■ **EXERCISE AIM**
Reproduced exactly, the lines from the start of the material through the line containing "This screenshot has height=243, width=255." should be the whole answer, with pictures excluded.

■ **MATERIAL FOR THIS TASK**
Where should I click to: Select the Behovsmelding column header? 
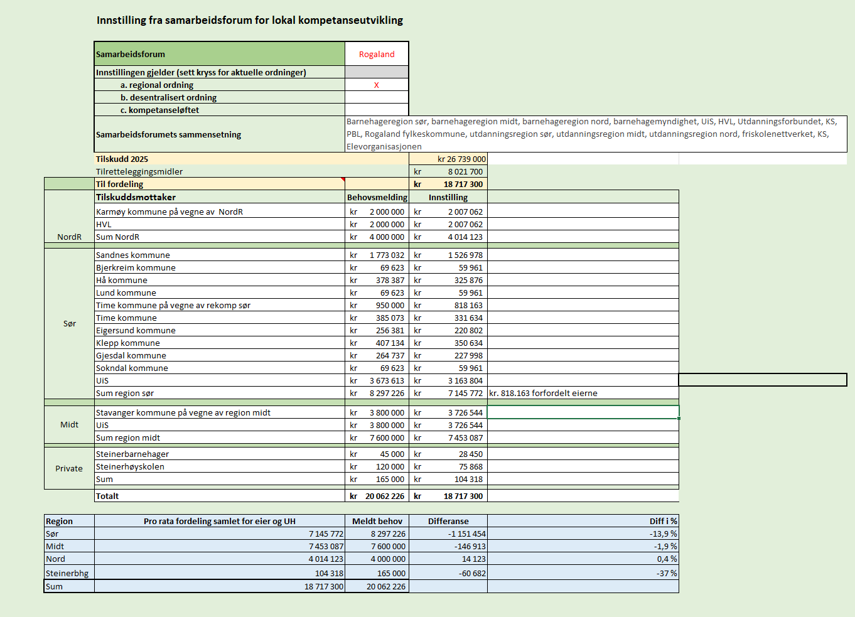click(377, 197)
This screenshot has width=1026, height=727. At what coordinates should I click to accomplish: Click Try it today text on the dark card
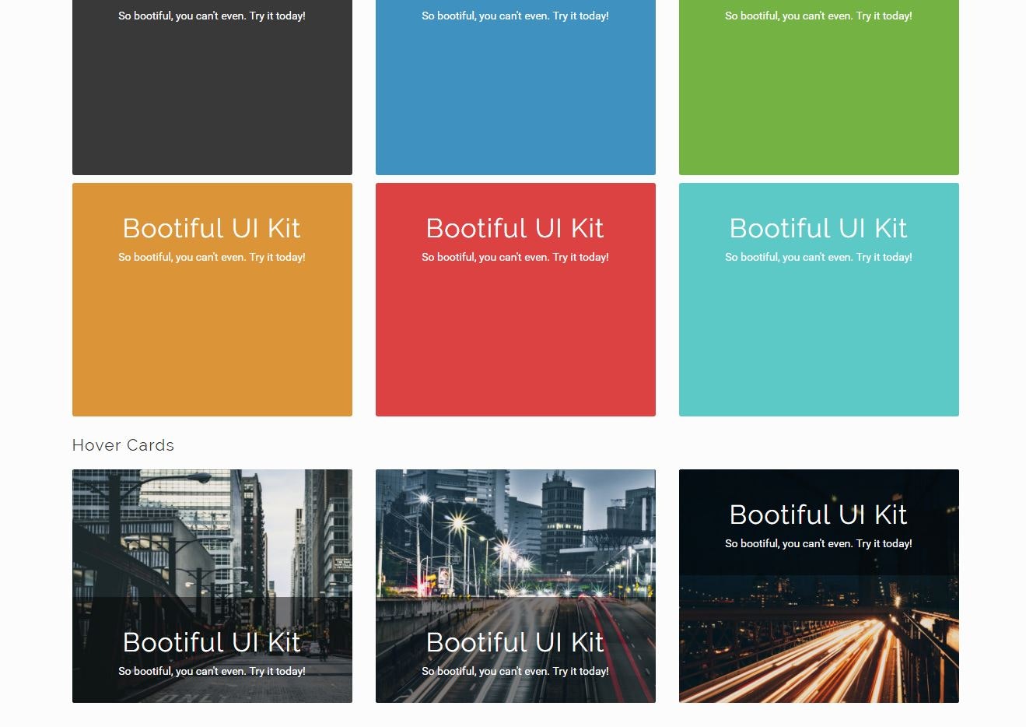click(x=212, y=16)
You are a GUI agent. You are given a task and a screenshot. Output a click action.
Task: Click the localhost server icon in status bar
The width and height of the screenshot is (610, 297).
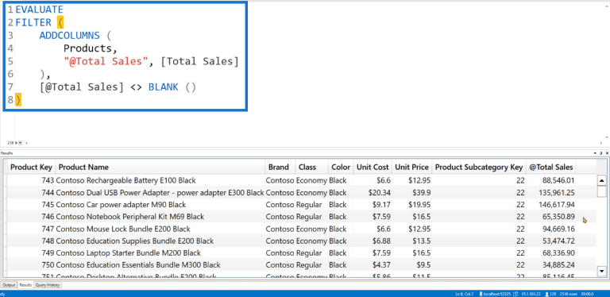coord(481,294)
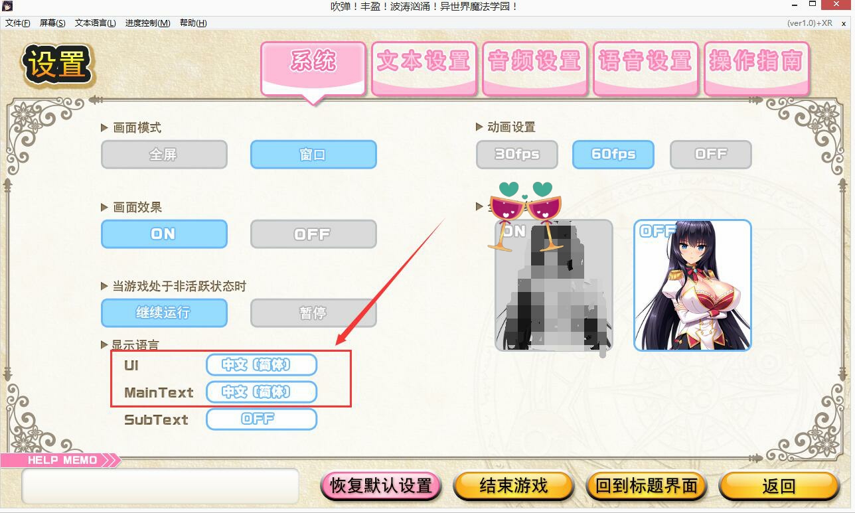Set animation to 30fps

517,155
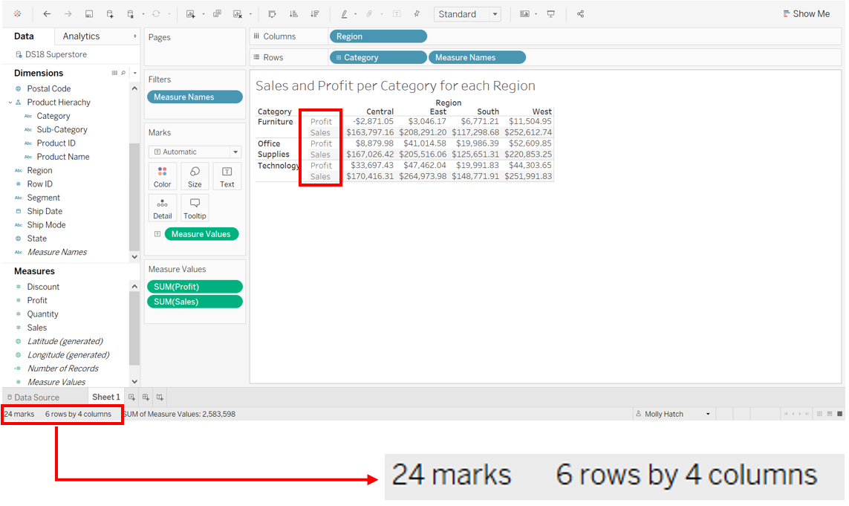The image size is (849, 506).
Task: Open a New Worksheet from the toolbar
Action: [189, 13]
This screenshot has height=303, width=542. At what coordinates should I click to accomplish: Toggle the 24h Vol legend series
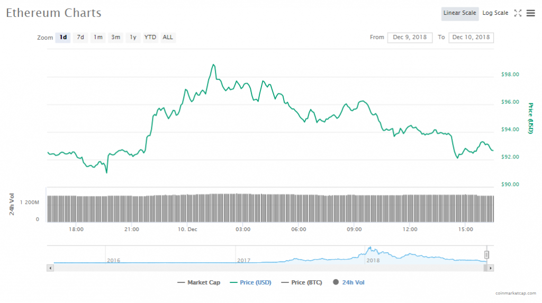(x=349, y=282)
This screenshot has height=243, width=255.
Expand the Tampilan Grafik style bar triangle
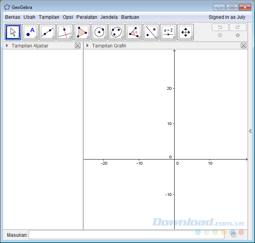(x=87, y=45)
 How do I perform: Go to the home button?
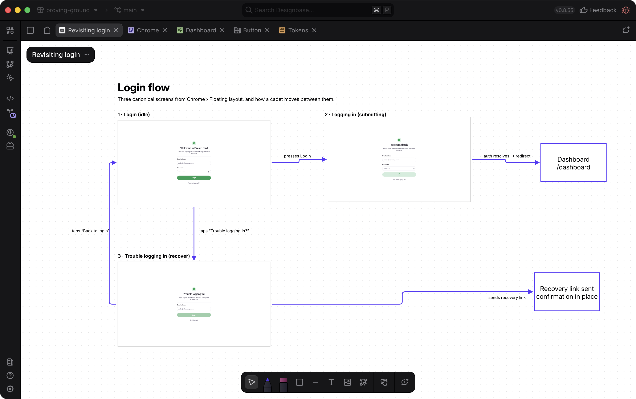point(47,30)
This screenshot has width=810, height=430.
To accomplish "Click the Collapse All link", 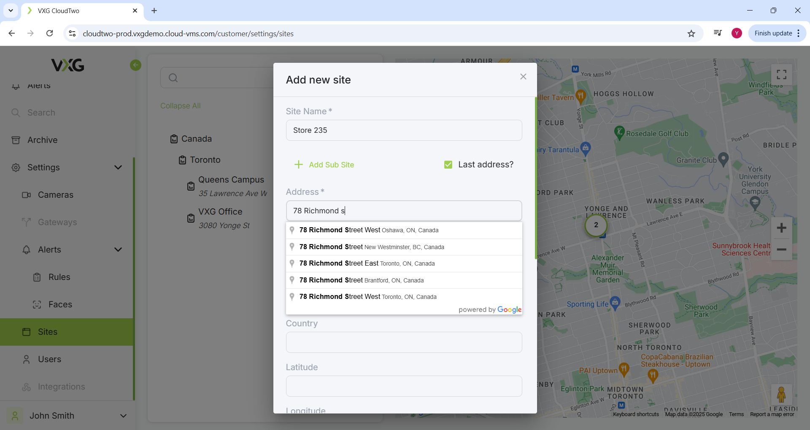I will pos(180,106).
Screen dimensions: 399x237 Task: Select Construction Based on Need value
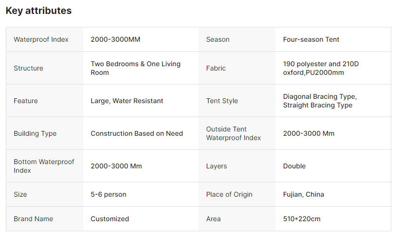(x=137, y=133)
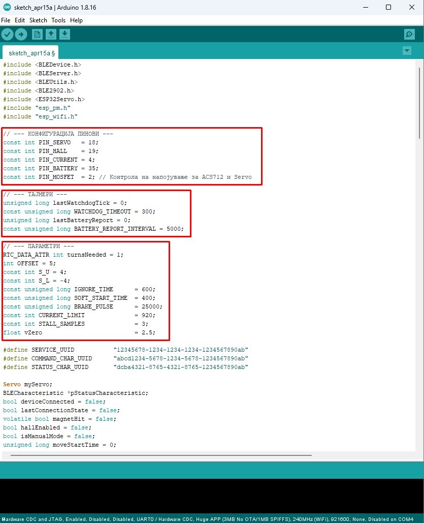Click the board status icon in the status bar
Screen dimensions: 424x523
click(4, 519)
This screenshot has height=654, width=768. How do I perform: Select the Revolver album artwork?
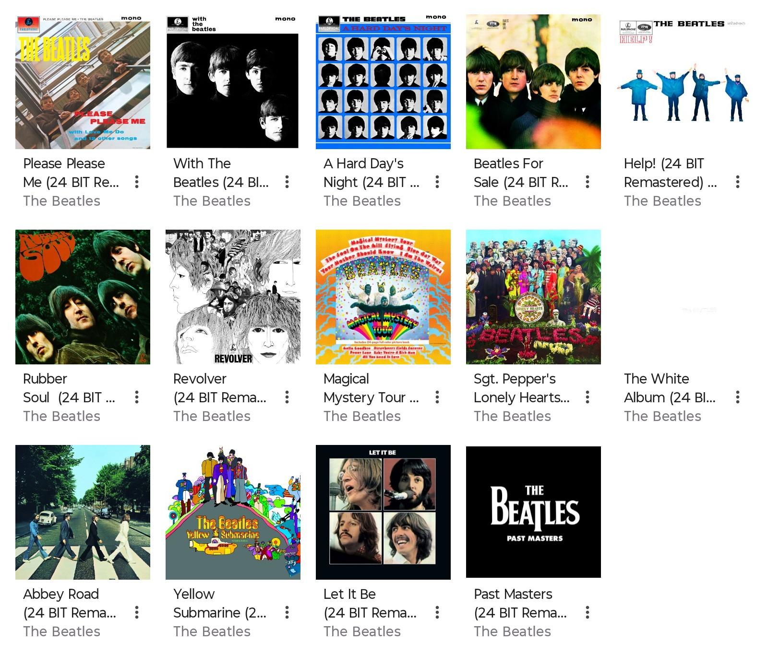tap(233, 297)
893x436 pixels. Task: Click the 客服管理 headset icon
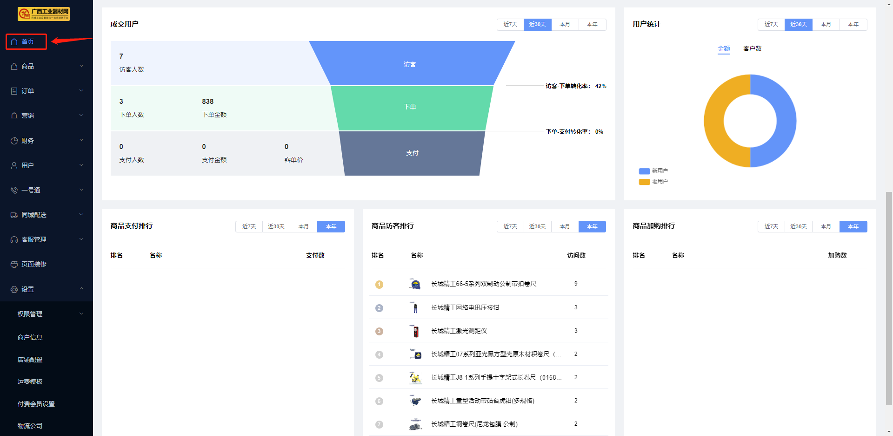[x=14, y=240]
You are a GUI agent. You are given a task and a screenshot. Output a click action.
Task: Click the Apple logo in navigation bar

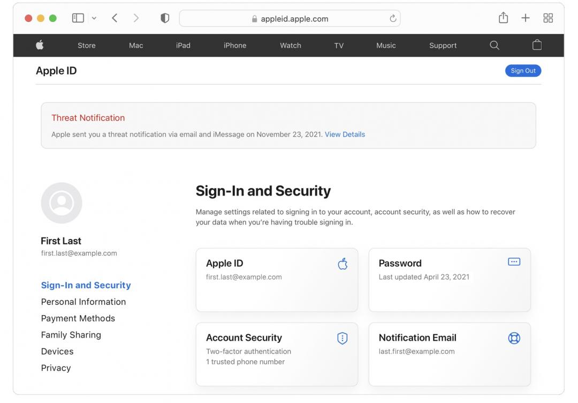[x=40, y=46]
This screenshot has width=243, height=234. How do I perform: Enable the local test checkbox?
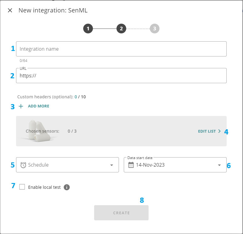tap(22, 187)
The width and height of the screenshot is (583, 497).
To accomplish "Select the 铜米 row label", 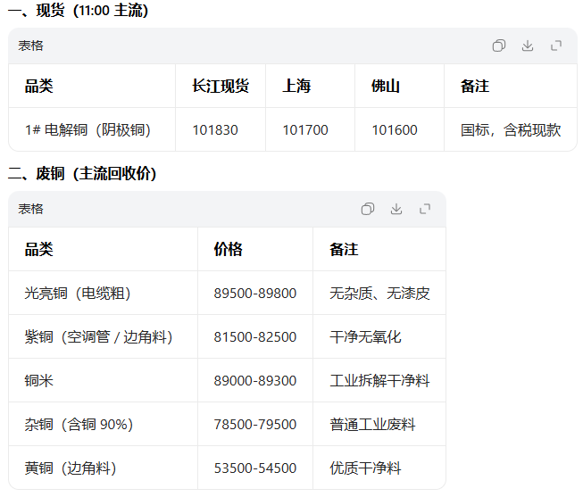I will click(x=39, y=381).
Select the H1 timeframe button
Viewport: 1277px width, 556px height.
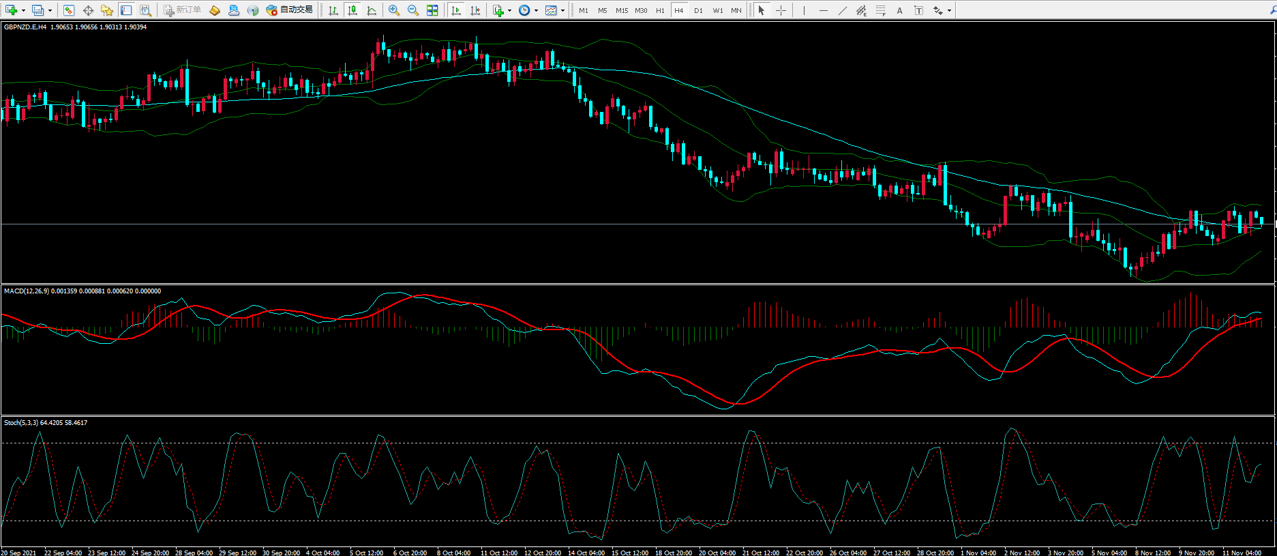point(660,10)
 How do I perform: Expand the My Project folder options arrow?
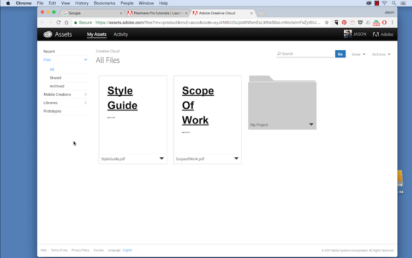click(x=311, y=125)
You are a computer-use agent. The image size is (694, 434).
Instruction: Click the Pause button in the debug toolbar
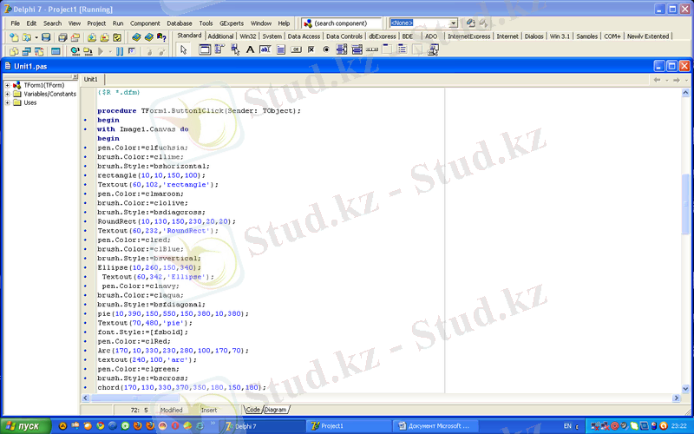pyautogui.click(x=119, y=51)
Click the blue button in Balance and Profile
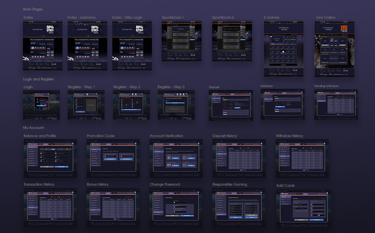 (x=61, y=167)
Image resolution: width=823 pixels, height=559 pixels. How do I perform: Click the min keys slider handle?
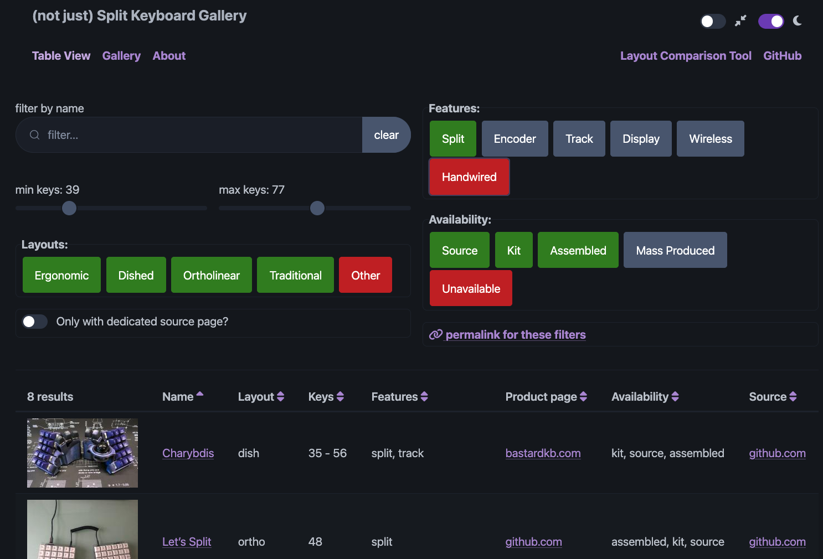[x=69, y=208]
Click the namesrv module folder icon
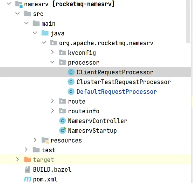 pyautogui.click(x=19, y=4)
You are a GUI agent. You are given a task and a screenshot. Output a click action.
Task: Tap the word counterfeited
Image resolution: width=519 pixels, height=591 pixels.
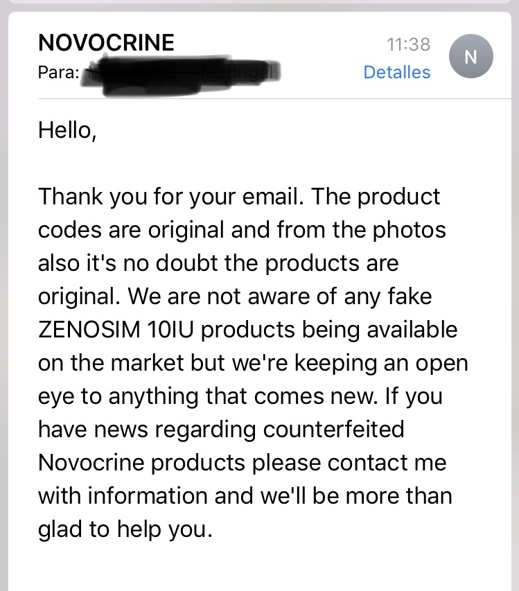coord(333,429)
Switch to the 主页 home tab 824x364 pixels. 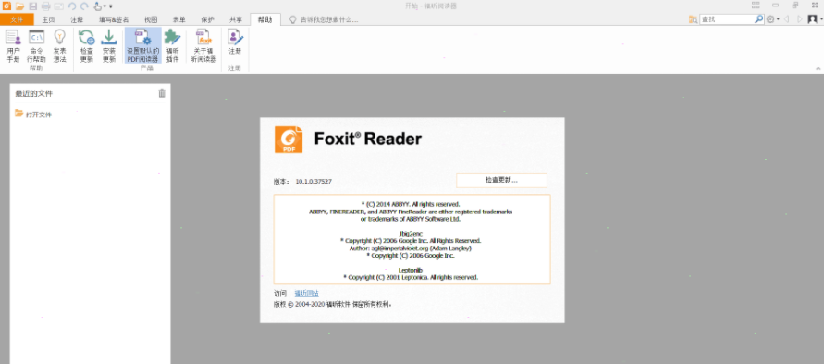coord(48,20)
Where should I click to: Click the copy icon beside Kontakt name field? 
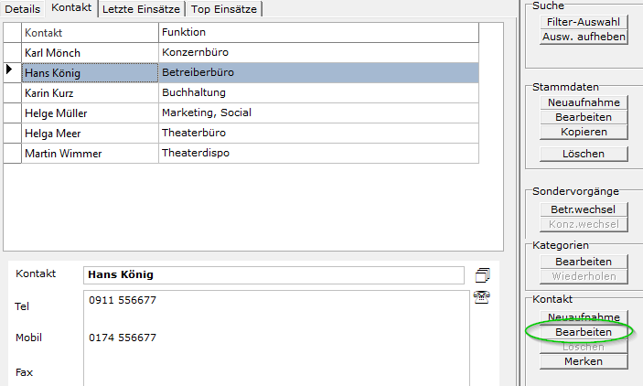click(483, 274)
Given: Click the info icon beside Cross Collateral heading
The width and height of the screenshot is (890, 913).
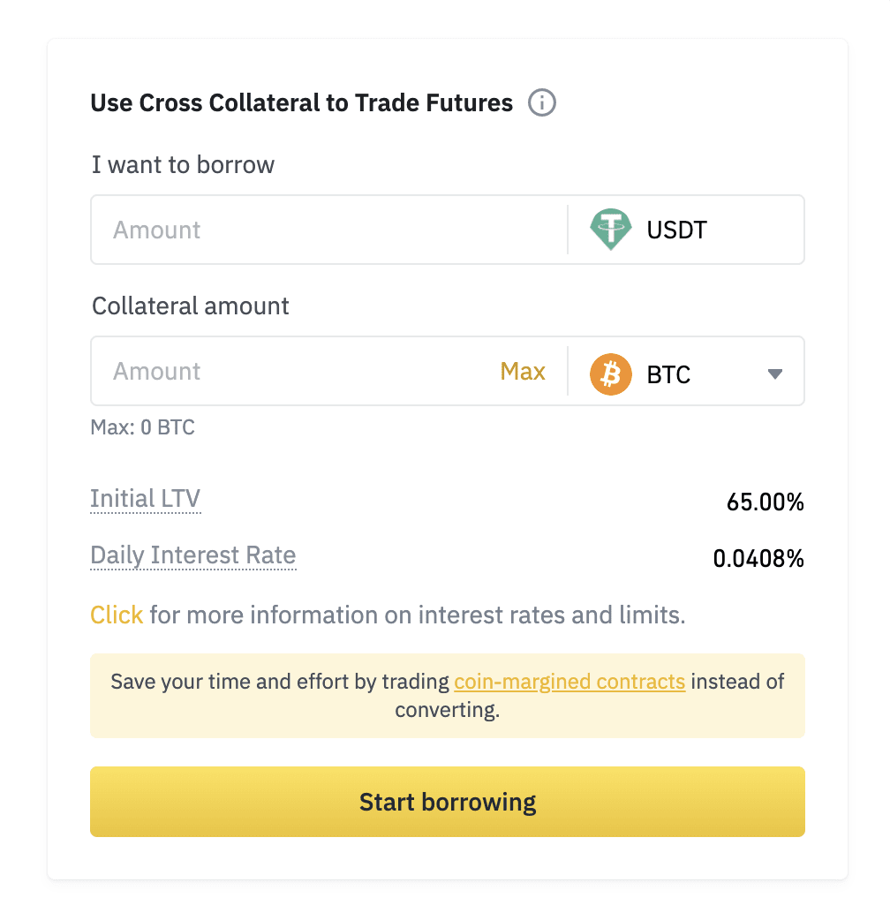Looking at the screenshot, I should click(541, 103).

■ **WRITTEN ANSWER**
Where should I click to: Select the Behovsmelding column header? 
click(377, 197)
This screenshot has width=1026, height=727. At what coordinates should I click to accomplish: Click Try it today text on the dark card
click(x=212, y=16)
You are a GUI agent. You are given a task and a screenshot. Output a click action.
Task: Click the localhost server icon in status bar
The width and height of the screenshot is (610, 297).
coord(481,294)
Set animation to 30fps

517,155
The image size is (849, 506).
Task: Open a New Worksheet from the toolbar
Action: [189, 13]
This screenshot has height=303, width=542. At what coordinates should I click to accomplish: Toggle the 24h Vol legend series
(x=349, y=282)
This screenshot has height=243, width=255.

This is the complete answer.